### Texto proporcionado
+ + +

Examen somero, 3: ¿Quién cuenta el «Quijote»? La ficción del narrador
El problema del narrador —¿quién cuenta ésta, ésa o la otra novela?—, ha encontrado tal audiencia en la crítica moderna, desde su proposición en 1884 (The Art of Fiction, Londres, fecha citada), por Henry James, y es tal el número de subproblemas implicados en él que, sin exageración, puede afirmarse ni más ni menos que su mera enunciación ha trastrocado los estudios clásicos sobre el arte narrativo y sirve de base a su planteamiento moderno. No se considera oportuno insertar aquí ni siquiera un resumen del «estado de la cuestión» por ser ampliamente conocida[8], aunque sí parezca conveniente reducirla a fórmula en términos aceptables: en toda narración, excepto en los casos en que el modo de elocución explicita lo contrario (autobiografías, memorias, cierta clase de reportajes), el autor y el narrador no coinciden. O sea, que el narrador más o menos visible (ya que hay grados) de cualquier relato, figura entre los artificios en que éste se apoya y lo hacen artísticamente posible.
Se intenta dar respuesta en este apartado a la cuestión planteada en su epígrafe: «¿Quién cuenta el Quijote?», no por seguir la moda, ni siquiera por aplicar un método que, radicalmente, lo exija, sino por creer que, moda o método, el resultado permitirá descubrir la estructura primaria del Quijote, aquella que lo engendró como tal novela, ya que si bien la misma historia pudiera haberse contado de otro modo, la novela resultante sería distinta. Una novela no es tanto lo que se cuenta como el modo de estar contado; y, en éste, referido al Quijote, el narrador es la pieza primordial.

+ + +

[Registros de localización de elementos]
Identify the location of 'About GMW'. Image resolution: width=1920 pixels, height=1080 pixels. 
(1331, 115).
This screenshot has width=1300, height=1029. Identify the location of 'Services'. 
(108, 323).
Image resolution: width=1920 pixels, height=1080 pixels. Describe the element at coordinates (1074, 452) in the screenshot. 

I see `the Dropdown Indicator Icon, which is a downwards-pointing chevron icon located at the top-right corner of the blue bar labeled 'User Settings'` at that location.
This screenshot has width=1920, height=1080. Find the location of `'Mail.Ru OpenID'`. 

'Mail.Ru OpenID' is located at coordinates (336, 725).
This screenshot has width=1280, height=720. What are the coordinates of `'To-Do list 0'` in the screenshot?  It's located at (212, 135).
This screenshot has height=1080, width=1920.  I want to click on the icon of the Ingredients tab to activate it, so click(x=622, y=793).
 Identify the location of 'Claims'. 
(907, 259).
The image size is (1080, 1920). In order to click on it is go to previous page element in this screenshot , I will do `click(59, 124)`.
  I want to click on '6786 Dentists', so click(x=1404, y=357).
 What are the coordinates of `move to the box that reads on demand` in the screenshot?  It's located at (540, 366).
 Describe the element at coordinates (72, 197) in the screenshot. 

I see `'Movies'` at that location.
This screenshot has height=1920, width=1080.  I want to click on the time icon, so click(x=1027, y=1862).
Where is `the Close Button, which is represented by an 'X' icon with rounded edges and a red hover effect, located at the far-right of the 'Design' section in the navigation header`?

+ + +

### Reto
Copia literalmente, del texto sobre el narrador del «Quijote», el tramo que va desde «Se intenta dar» hasta «la pieza primordial.». Las entradas proceden de otra fuente distinta del texto.

### Respuesta
Se intenta dar respuesta en este apartado a la cuestión planteada en su epígrafe: «¿Quién cuenta el Quijote?», no por seguir la moda, ni siquiera por aplicar un método que, radicalmente, lo exija, sino por creer que, moda o método, el resultado permitirá descubrir la estructura primaria del Quijote, aquella que lo engendró como tal novela, ya que si bien la misma historia pudiera haberse contado de otro modo, la novela resultante sería distinta. Una novela no es tanto lo que se cuenta como el modo de estar contado; y, en éste, referido al Quijote, el narrador es la pieza primordial.